Z Geburtshilfe Neonatol 2008; 212 - PV11
DOI: 10.1055/s-2008-1078872

Kriterien für die sekundäre Intubation und Surfactanttherapie bei Frühgeborenen <29 SSW mit Atemnotsyndrom

H Fuchs 1, W Lindner 1, S Schmid 1, H Hummler 1
  • 1Sektion Neonatologie und päd. Intensivmedizin, Klinik für Kinder- und Jugendmedizin, Ulm

Hintergrund: Nichtinvasive Beatmung (CPAP, Rachen-IMV) kann die Häufigkeit von Intubation und invasiver Beatmung sowie deren Nebenwirkungen bei Frühgeborenen (FG) reduzieren, verzögert aber bei einem Teil der FG die Surfactanttherapie. Fragestellung: Sind aus dem Verlauf der PCO2- und FiO2-Werte von FG, die mit nichtinvasiver Beatmung bei zurückhaltenden Intubationskriterien behandelt wurden, Grenzen ableitbar, die eine frühzeitige Identifikation der FG erlauben, die eine Surfactanttherapie benötigen? Methode: Retrospektive Analyse der ersten 48 Lebensstunden aller FG <29 SSW, die 2006 und 2007 in einem Perinatalzentrum nach Geburt primärversorgt wurden. [Intubationskriterien im Kreissaal nach respiratorischer Initialtherapie: HF<100, FiO2≥0,6 (SpO2-Ziel: 80%), Apnoen, prophylaktische Surfactantgabe bei FG<25 SSW] Verlauf der PCO2 und FiO2-Werte auf der Intensivstation, Zeitpunkte für Intubation und selektive Surfactanttherapie. [Indikationen auf der Intensivstation zur selektiven Surfactanttherapie: FiO2≥0,6 oder FiO2≥0,5 mit ausgeprägter Dyspnoe oder PCO2≥65mm Hg (SpO2-Zielbereich: 80–92%)]. Ergebnisse: Von 137 FG [GA: 26,1 (23,0–28,9 SSW); Median (Min.-Max.)] wurden im Kreissaal 58 FG (42%, GA 25,3 SSW) intubiert und mit Surfactant behandelt. 79 FG (58%, GA 26,7 SSW) wurden mit nichtinvasiver Beatmung stabilisiert.

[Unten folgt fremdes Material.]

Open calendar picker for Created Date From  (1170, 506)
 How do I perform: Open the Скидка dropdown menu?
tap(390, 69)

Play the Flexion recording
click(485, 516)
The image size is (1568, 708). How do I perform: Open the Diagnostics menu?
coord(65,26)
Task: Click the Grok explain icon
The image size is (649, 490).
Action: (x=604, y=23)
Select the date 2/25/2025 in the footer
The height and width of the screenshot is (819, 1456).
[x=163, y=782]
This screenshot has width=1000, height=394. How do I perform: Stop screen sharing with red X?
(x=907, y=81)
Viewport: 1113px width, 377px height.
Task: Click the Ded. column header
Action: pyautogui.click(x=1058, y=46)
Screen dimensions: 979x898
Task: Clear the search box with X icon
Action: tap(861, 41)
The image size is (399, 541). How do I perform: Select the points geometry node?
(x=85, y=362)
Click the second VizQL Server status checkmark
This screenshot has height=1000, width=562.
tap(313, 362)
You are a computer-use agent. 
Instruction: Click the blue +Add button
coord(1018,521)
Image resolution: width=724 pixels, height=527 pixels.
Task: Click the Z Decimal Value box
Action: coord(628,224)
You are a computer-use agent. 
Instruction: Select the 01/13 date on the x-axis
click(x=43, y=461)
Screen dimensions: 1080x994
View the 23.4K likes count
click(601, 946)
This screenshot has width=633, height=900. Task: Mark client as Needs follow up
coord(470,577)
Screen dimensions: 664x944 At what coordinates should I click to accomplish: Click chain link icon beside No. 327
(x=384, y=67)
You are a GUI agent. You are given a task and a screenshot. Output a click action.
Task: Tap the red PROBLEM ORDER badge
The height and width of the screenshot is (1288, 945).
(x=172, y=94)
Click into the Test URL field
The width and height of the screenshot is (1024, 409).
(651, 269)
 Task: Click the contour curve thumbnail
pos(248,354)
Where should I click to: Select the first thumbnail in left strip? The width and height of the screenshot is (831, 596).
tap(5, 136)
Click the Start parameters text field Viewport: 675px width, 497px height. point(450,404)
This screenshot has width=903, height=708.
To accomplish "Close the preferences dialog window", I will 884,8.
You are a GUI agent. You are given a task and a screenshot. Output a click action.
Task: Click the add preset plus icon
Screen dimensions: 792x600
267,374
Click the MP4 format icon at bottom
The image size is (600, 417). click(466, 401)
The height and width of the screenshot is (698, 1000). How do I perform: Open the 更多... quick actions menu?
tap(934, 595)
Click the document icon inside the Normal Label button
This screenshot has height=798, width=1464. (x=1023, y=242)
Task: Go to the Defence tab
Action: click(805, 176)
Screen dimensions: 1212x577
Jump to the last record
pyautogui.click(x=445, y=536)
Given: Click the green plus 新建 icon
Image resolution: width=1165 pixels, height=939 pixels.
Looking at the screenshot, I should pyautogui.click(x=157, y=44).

Von diesen wurden 39 FG (49% von 79, GA 26,3 SSW) im Median 7,3h nach der Aufnahme auf die Intensivstation wegen RDS intubiert. 40 FG (29% von 137, GA 27,2 SSW) benötigten keine Intubation wegen RDS. Eine Intubationsgrenze mit FiO2 von ≥0,35 bzw. ≥0,4 bzw. ≥0,45 (jeweils 1h) hätte zu 7 (9%) bzw. 4 (5%) bzw. 3 (4%) zusätzlichen Intubationen geführt. Die Intubationen aufgrund von RDS wären im Median um 5,3h bzw. 4,4h bzw. 4h vorgezogen worden. Eine Intubationsgrenze mit einem PCO2 (mmHg) ≥50 bzw. ≥55 bzw. ≥60hätte zu 17 (22%) bzw. 7 (9%) bzw. 3 (4%) zusätzlichen Intubationen geführt. Dadurch wäre die Intubation wegen RDS um 5,2h bzw. 3,3h bzw. 0h vorgezogen worden. Fazit: FG mit einem GA <29 SSW, die in den ersten 48h keine Intubation, Beatmung und Surfactanttherapie benötigen, haben selten einen FiO2-Bedarf von ≥0,4. Bei einem FiO2 von 0,6 als Intubationsgrenze wird die Intubation im Vergleich zu einem FiO2 von 0,4 nur selten verhindert.